After TNG they had the ability because it was the only way to counter the dominion weaponry. Why didn't they have this ability in any of the TOS films?

More repetition of your unfounded assumption that wholly different shield systems are required for the two "configurations", despite the example of the USS Jenolan.

The USS Jenolan that was never shown to have hull hugging shields?

And what about STFC? It took place (stardate 50893.5) many months after "Call to Arms", and just barely before "Rocks and Shoals" (stardate 51107.2). However, the ships (including the Enterprise-E; "the most advanced ship in the fleet") had "bubble shields". Tell me; was the Defiant refit before "Call to Arms" to switch from "bubble shields" to "hull huggers" and then hurriedly refit again after "Call to Arms" to switch from "hull huggers" back to "bubble shields" for STFC, and then hurriedly refit again, to switch from "bubble shields" to "hull huggers" again? Do you have any idea how implausible your theory is?

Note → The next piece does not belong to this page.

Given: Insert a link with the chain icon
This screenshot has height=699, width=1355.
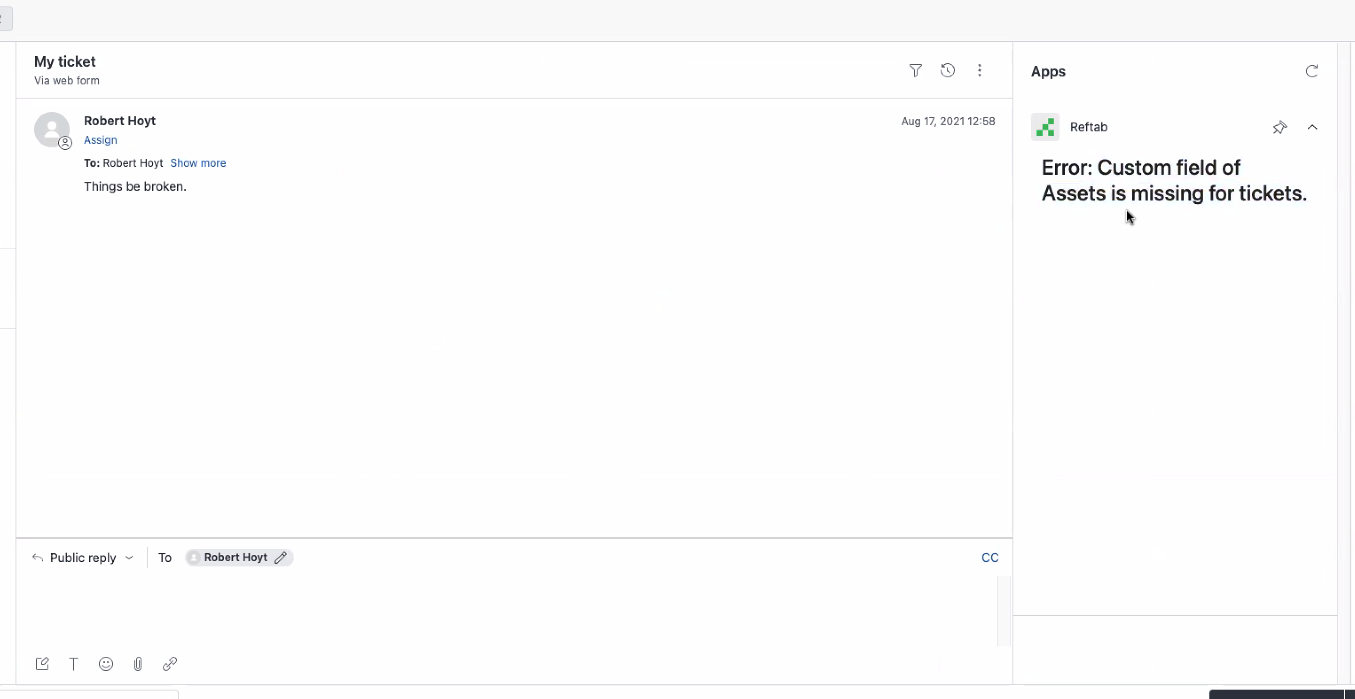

Only when you misrepresent it.

TNG(up to A Call To Arms) - no examples of hull-hugging shields, even in examples where such a thing would conserve shield energy
A Call To Arms - shield changes to counter Dominion thread.
Post A Call to Arms - shields that are both bubble and hull hugging, depending on the example.

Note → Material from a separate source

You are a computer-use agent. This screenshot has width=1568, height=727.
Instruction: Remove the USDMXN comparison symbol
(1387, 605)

Clearly, hull hugging shields were not available to ships buring TNG, but post A Call To Arms the shields were changed, and the ability to re-configure the shields was included (or re-included)

We have two competing theories here. Mine is simple, and requires nothing beyond what we've seen onscreen: ST shield technology has been shown to be capable of hull-hugging shields as well as various sizes and shapes of elliptical "bubble" shields.

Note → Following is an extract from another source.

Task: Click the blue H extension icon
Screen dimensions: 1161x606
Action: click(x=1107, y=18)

Even though there are multiple occasions where hull hugging shields would have let the ships in question survive longer, or use less energy for their shields - but they don't exist

The choice of shield geometry is probably made based on tactical considerations. In a situation where it would obviously be much wiser to use the smallest possible shield, they would do so.

but don't

Yours, on the other hand, is a Rube Goldbergian contraption: TOS, TNG, and DS9 shield technologies are all incompatible

That's assuming you can find TOS examples to support your case. How does your theory fit with the fact that hull-hugging shields are not used when they are clearly beneficial?

They must refit the ship in order to change from one to the other; they can't just push a button on a bridge console (again, no evidence for that). They can't even change the size of the shield bubble (despite direct evidence to the contrary).

Misrepresentation. We know they can change the size of the shield bubble. I have never claimed such a thing was impossible. What I do claim is that they cannot reduce the bubble below a certain lower limit, probably due to technological limitations of the shield projection systems

And when we see examples of a ship which used both, it must have been quietly refit, off screen, back and forth repeatedly if necessary, and nobody bothered mentioning it.

Why must it be re-fit back and forth? When they changed the shields in DS9 they changed them so that the shields could be switched as needed - agaisnt "normal" weapons where stand-off shields still work use stand-off shields. Against Dominion where the stand-off shields don't protect against the dominion weaponry use hull hugging shields.